■ **What is asked**:
Rescale the lines between the line holding "The height and width of the screenshot is (602, 732)." and the line holding "click(x=1105, y=579)", inclusive. Reproduce each of them in full, but multiply every click coordinate in the answers by 2.45 and round to the nearest whole number, with halves rounded up, leaving all other numbers as they are.

(Stored entries)
******************************
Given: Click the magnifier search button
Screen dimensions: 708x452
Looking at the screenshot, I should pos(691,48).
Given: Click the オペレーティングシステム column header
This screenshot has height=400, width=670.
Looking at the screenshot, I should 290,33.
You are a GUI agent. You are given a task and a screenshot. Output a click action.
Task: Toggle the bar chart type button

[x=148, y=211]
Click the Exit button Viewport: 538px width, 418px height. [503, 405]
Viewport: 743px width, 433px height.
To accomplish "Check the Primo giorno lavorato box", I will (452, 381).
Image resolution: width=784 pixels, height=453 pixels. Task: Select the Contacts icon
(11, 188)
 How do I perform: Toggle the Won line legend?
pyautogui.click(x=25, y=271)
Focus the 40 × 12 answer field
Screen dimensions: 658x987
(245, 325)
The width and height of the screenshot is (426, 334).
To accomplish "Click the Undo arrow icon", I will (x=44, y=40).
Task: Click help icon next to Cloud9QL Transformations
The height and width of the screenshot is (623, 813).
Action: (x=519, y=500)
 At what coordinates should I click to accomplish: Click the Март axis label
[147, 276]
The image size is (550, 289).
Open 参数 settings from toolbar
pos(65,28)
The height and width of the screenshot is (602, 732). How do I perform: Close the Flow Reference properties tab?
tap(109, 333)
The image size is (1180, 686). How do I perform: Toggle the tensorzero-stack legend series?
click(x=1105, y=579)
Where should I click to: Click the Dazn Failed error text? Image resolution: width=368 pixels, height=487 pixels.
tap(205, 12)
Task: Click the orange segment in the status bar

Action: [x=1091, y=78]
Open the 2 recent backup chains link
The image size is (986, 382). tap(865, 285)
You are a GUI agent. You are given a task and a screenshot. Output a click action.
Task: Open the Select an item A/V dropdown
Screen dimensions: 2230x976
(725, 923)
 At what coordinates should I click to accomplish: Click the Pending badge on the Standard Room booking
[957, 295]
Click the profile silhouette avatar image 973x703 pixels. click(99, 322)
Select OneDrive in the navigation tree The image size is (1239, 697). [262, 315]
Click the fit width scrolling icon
******************************
■ **Answer**:
The height and width of the screenshot is (602, 732). How do I perform: Close the Flow Reference properties tab?
tap(267, 816)
The image size is (1180, 686). How do I perform: Toggle the tensorzero-stack legend series?
click(x=2707, y=1419)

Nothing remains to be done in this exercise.